A review by ndrsmoon
Fire Is Not a Country: Poems by Cynthia Dewi Oka

emotional funny hopeful reflective medium-paced

5.0

Cynthia Dewi Oka's third collection is my first glimpse to her body of work. Highlighted recently in Potery Foundation's VS podcast, the opening poem, Meditation on the Worth of Anything left a mark. It talks about migration, about our relationship with our parents (our mothers in particular), on how they took their stories and blend in their second homes, and maybe they really don't need to understand what Juliana Margulies says in The Good Wife.

The diaspora themes, namely families, intergenerational trauma, systemic violence that is translated on toxic masculinity, the chorus and dissonances of our different stories, and maybe just watching Sonequa Martin-Green acting on Star Trek, act as the thread that Cynthia Dewi Oka uses to bind this really powerful collection.

··········

_Actions to take_.
**1.** In the review, which actor is mentioned acting on Star Trek?
**2.** Quote the part of the review that opens with the words containing "Cynthia Dewi Oka's" and closes with "The Good Wife.".
The listing comes from a separate, unrelated source.

_Material provided_.
··········

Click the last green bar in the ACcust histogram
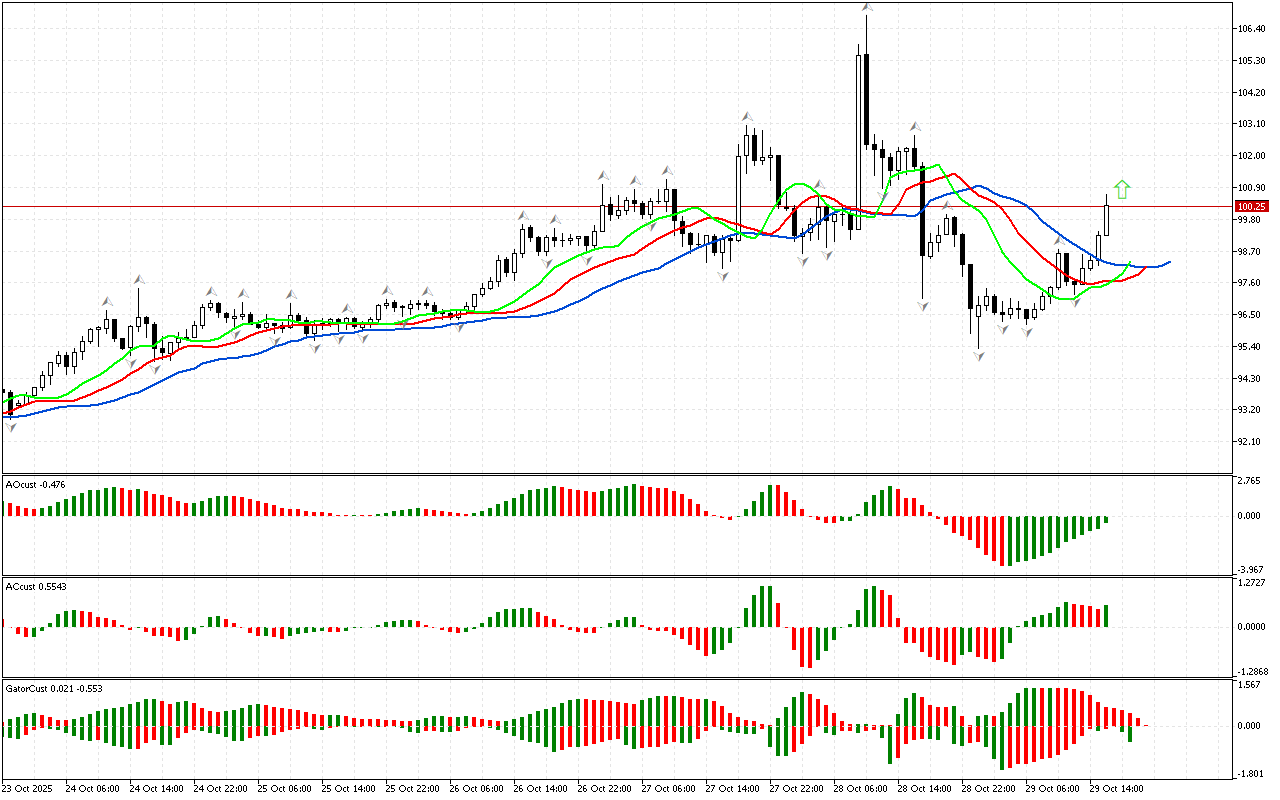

··········

_Responses per task_.
**1.** Sonequa Martin-Green

**2.**
Cynthia Dewi Oka's third collection is my first glimpse to her body of work. Highlighted recently in Potery Foundation's VS podcast, the opening poem, Meditation on the Worth of Anything left a mark. It talks about migration, about our relationship with our parents (our mothers in particular), on how they took their stories and blend in their second homes, and maybe they really don't need to understand what Juliana Margulies says in The Good Wife.